Along the way, Denk-Leigh connected Jiménez with 2008 CIA grad Darius Steward, who became a brother-like mentor. Through their conversations about art, life and education, Jiménez developed convictions and started to take his work and education more seriously. At the end of his third year at CIA, he decided he’d stay on for five.
“I told Maggie, ‘I’m not graduating next year. I’m going to take an extra year, do everything I should’ve done in my (third) year, and I'm going to knock it out of the park in my fifth year—and that's what I did,” he says. “In my fourth year, I came back as a new student.”
Denk-Leigh says Jiménez’s turning point came when he embraced depicting his personal narrative in his work and developed a way to communicate it to viewers. He began to emulate visiting artists to CIA and alumni with whom he connected, and he threw himself into his work, she says. Those efforts led to a “wonderful” BFA review and helped set his current career trajectory. She isn’t surprised by his success.
“He was pretty thoughtful in what he was going to try to accomplish, and I’d say that’s where he is (today). He mapped it out, digested it, knew what his obstacles and challenges would be,” Denk-Leigh says. “He aggressively sought out a path to achieve (his goals). I think when he turned the corner, when he committed to his work, he was on solid ground going forward.”

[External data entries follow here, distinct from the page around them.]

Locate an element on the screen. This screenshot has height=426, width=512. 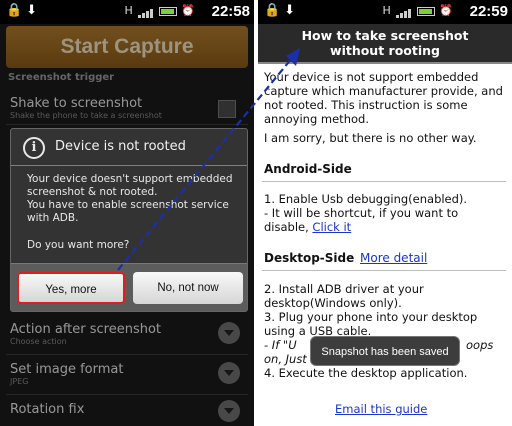
desktop-note-start: - If "U is located at coordinates (280, 345).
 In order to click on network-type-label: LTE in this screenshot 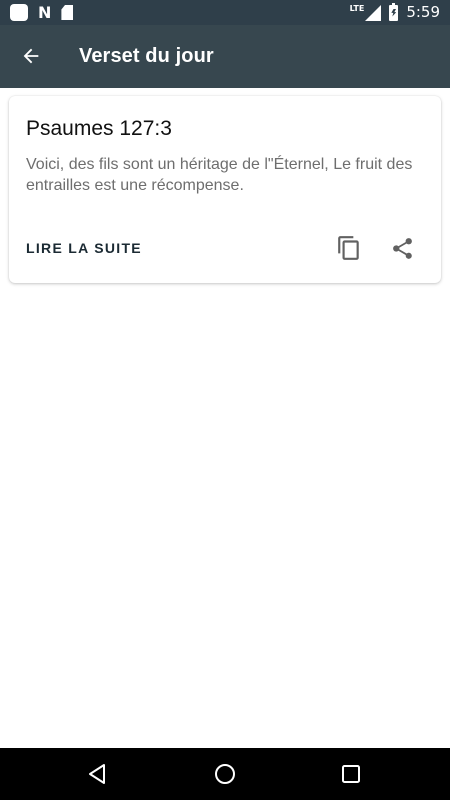, I will do `click(357, 8)`.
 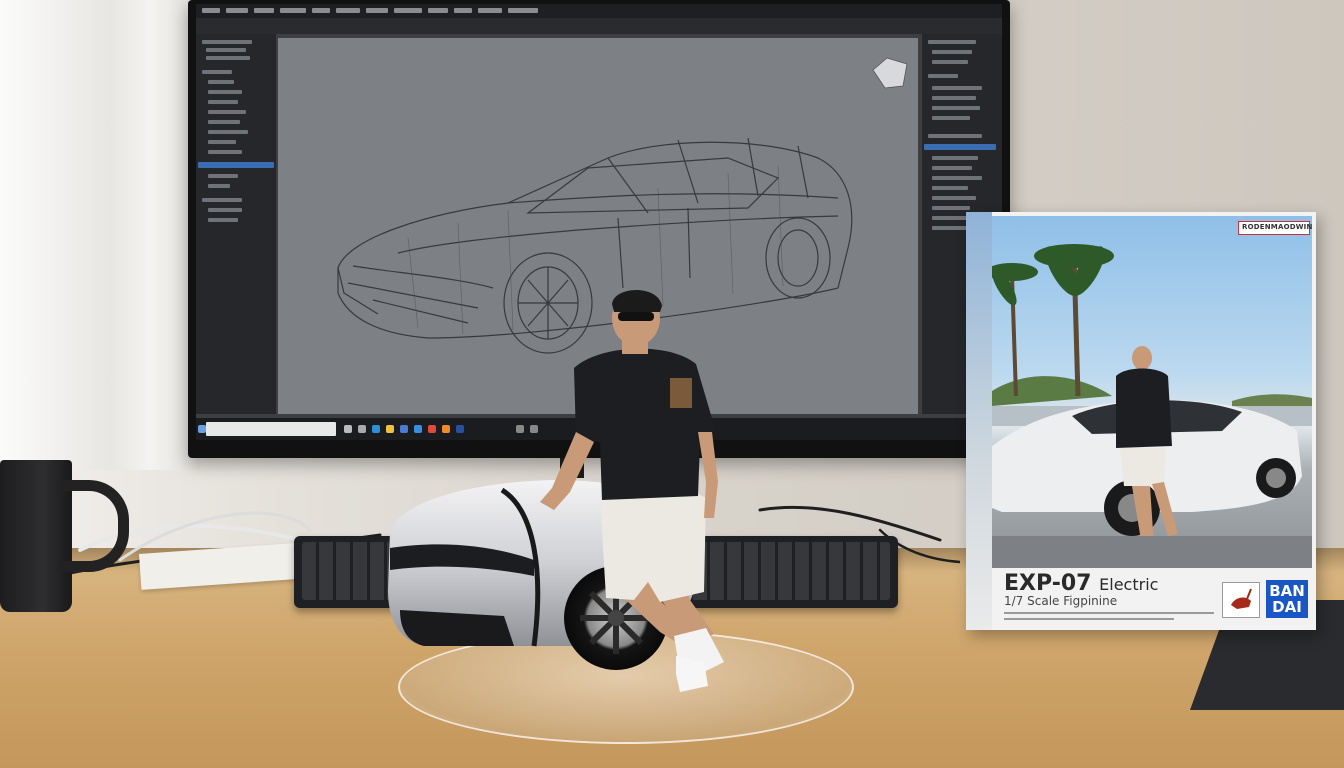 What do you see at coordinates (460, 429) in the screenshot?
I see `photoshop-icon` at bounding box center [460, 429].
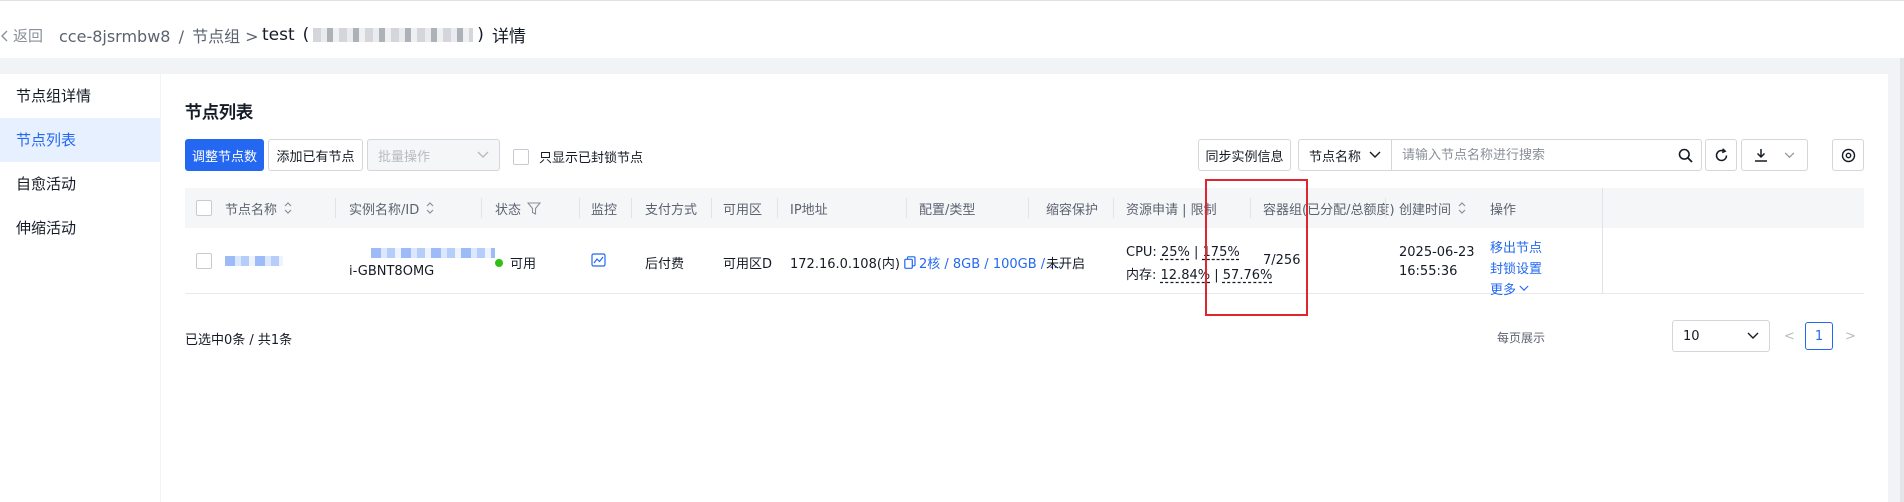  Describe the element at coordinates (1199, 264) in the screenshot. I see `resources-cell: CPU: 25% | 175% 内存: 12.84% | 57.76%` at that location.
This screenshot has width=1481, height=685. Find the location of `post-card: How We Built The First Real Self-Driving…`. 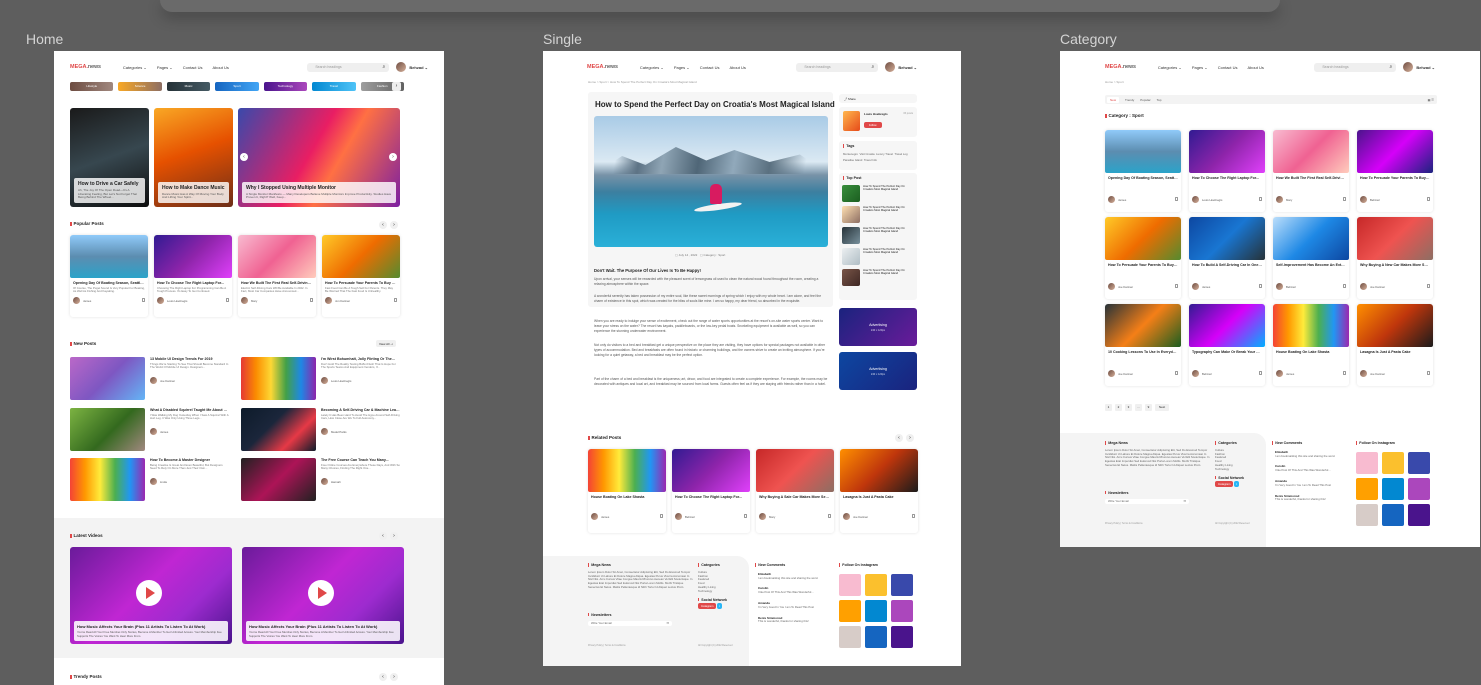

What’s next for Jiménez? A return to printmaking. He has a residency scheduled for later this year or early next at Idem Paris, a fine art printmaking studio in France, where he aims to make an edition of prints that’s “something special.”
“I’m excited about that because I haven’t touched printmaking in a long time,” he says. “I’m excited to translate the work I'm already doing, which already has traces of printmaking, at least the ideas, into the actual medium—and, this time, not to be a student but do it myself.”